Ivan FB db46bb9aa2
feat(examples): in-library chronos CBOR server + cross-platform IPC CI
Adds a standalone IPC example: the library serving itself over a CBOR socket.
examples/timer/ipc_chronos/serve.nim compiles into libmy_timer only under
-d:ffiIpcServe (every other build untouched) and runs a chronos socket server
that, per request, decodes CBOR at the socket edge and calls the library's own
async procs directly — native, in-process, zero serialization between the
socket and the logic, no FFI boundary, no callback bridge.

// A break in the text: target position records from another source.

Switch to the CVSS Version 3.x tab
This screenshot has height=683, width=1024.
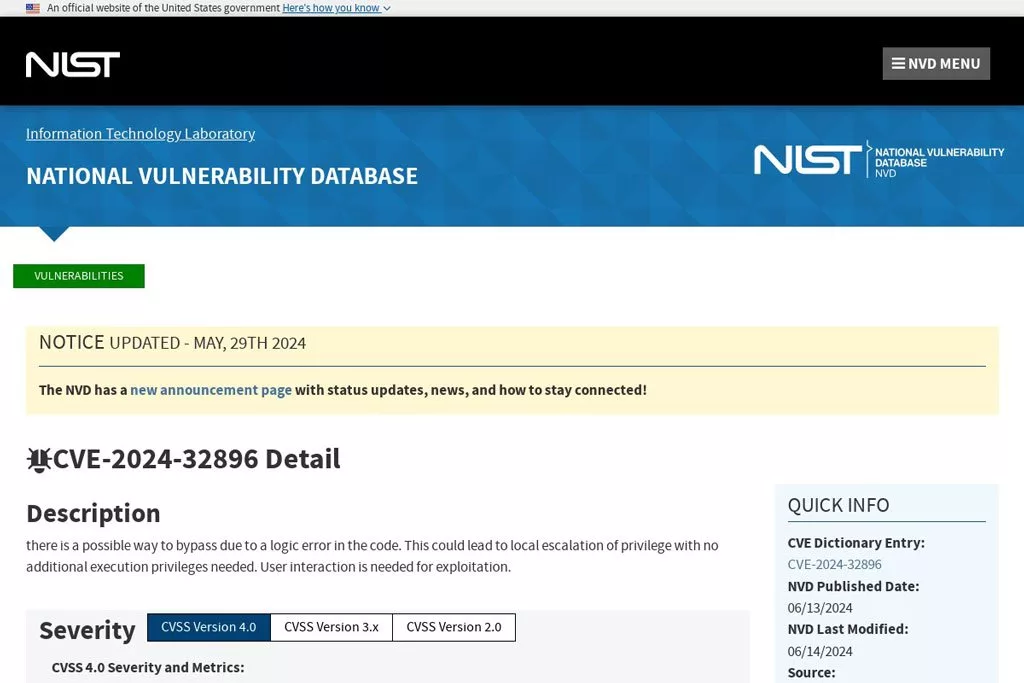point(331,627)
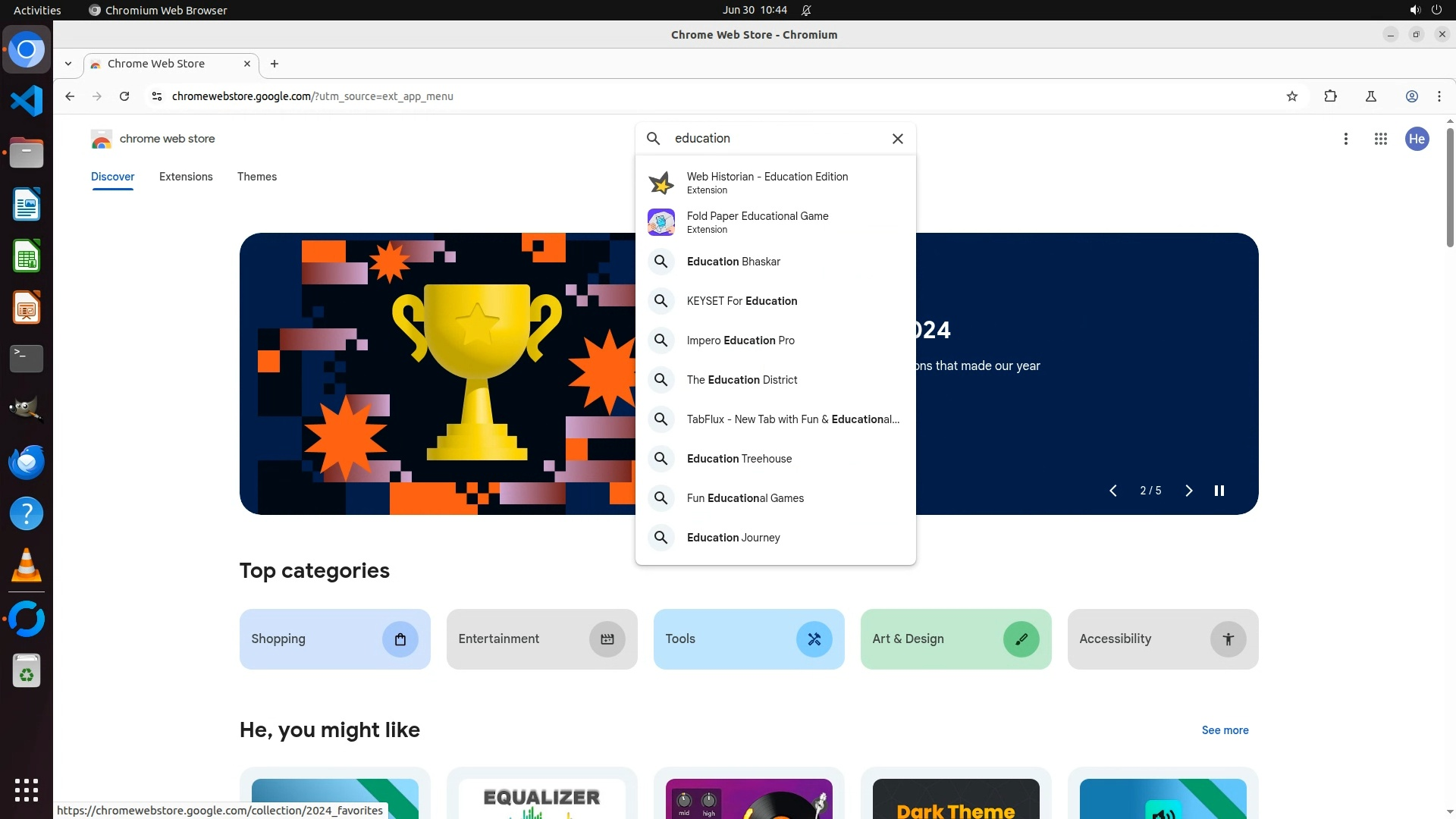Expand the tab search dropdown arrow
Image resolution: width=1456 pixels, height=819 pixels.
click(x=68, y=64)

Exposed as
my_timer_serve(address).

CBOR (not the native struct ABI) is correct at the wire here: a relay's data is
serialized regardless, so native would only relocate the decode and add
marshalling for no gain — native locally, CBOR for IPC.

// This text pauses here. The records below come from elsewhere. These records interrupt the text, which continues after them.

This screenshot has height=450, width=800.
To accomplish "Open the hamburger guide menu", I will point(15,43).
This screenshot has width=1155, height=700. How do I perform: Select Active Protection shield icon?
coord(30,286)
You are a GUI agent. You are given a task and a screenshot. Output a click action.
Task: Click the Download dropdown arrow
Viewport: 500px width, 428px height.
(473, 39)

serve_host.nim starts it; client.nim is a lib-free chronos client. Both use
chronos sockets, so the example builds and runs on Linux, macOS and Windows
over TCP (unix sockets are a POSIX bonus).

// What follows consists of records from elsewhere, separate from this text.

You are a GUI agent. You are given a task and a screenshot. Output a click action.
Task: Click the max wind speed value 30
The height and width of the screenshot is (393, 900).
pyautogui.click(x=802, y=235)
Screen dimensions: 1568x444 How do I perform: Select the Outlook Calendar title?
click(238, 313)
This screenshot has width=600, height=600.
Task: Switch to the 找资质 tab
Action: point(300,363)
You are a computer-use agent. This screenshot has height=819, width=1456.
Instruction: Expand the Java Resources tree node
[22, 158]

CI: tests/e2e/ipc/run_roundtrip.nim builds the dylib + host + client, spawns
the server and round-trips over loopback TCP asserting the replies; wired as
`nimble test_ipc` and a 3-OS CI matrix (ubuntu/macos/windows).

Co-Authored-By: Claude Opus 4.8 <noreply@anthropic.com>
2026-06-01 08:42:56 +02:00
..

IPC example — the library serves itself over CBOR (chronos)

When a caller lives in the same process as the library it uses the native ABI (zero serialization). When it lives in a different process — possibly on a different machine — there is no shared address space, so requests must be serialized. That is what CBOR is for: native locally, CBOR for IPC.

This example puts the socket server inside the library. With -d:ffiIpcServe, libmy_timer gains serve.nim, which:

  • runs a chronos socket server, and
  • for each request, decodes CBOR at the socket edge and calls the library's own async procs directly — a plain in-process call, native, with no serialization between the socket layer and the logic, and no FFI boundary or callback bridge inside the server. The server is the library.
remote client ──CBOR over socket──▶ serve loop ──direct Nim call──▶ timer procs
              (inter-process)                   (in-process, zero-serialization)

It speaks CBOR (not the native struct ABI) at the wire because over a socket the data is serialized regardless — a native ABI would only move the decode and add marshalling for no gain. CBOR-on-the-wire / direct-call-in-process is the right shape for a relay.

Files

File Role
serve.nim Compiled into libmy_timer under -d:ffiIpcServe; the chronos server + my_timer_serve(address).
serve_host.nim Tiny host that links the library and starts the server.
client.nim Lib-free chronos client (builds CBOR requests, reads replies).

The wire framing (network byte order, so endianness never matters):

request:  [u32 method_len][method][u32 payload_len][cbor payload]
response: [i32 ret       ][u32 resp_len][cbor response]

Run

It builds and runs on Linux, macOS and Windows (TCP is the portable transport; unix:<path> also works on POSIX).

# one-command, asserted round-trip over loopback TCP (this is what CI runs):
nimble test_ipc

Or by hand, from the repo root:

ext=$(case "$(uname -s)" in Darwin) echo dylib;; *) echo so;; esac)
nim c --app:lib --noMain --nimMainPrefix:libmy_timer -d:ffiIpcServe \
  -o:examples/timer/ipc_chronos/libmy_timer.$ext examples/timer/timer.nim
nim c --passL:-Lexamples/timer/ipc_chronos --passL:-lmy_timer \
  --passL:-Wl,-rpath,"$PWD/examples/timer/ipc_chronos" \
  -o:examples/timer/ipc_chronos/serve_host examples/timer/ipc_chronos/serve_host.nim
nim c -o:examples/timer/ipc_chronos/client examples/timer/ipc_chronos/client.nim

examples/timer/ipc_chronos/serve_host tcp:127.0.0.1:9099 &
examples/timer/ipc_chronos/client     tcp:127.0.0.1:9099

Expected client output:

[client] version    = nim-timer v0.1.0
[client] echo.echoed= hello over the wire
[client] echo.timer = ipc-server     # the server's own context state round-tripped

Notes

  • The serve loop fires the library's events (e.g. echoonEchoFired); it installs an empty event registry on its thread so dispatch finds zero listeners. Delivering events to remote clients is separate, future work.
  • A remote client needs only a CBOR codec, not the compiled library — it can be written in any language. client.nim is the Nim reference.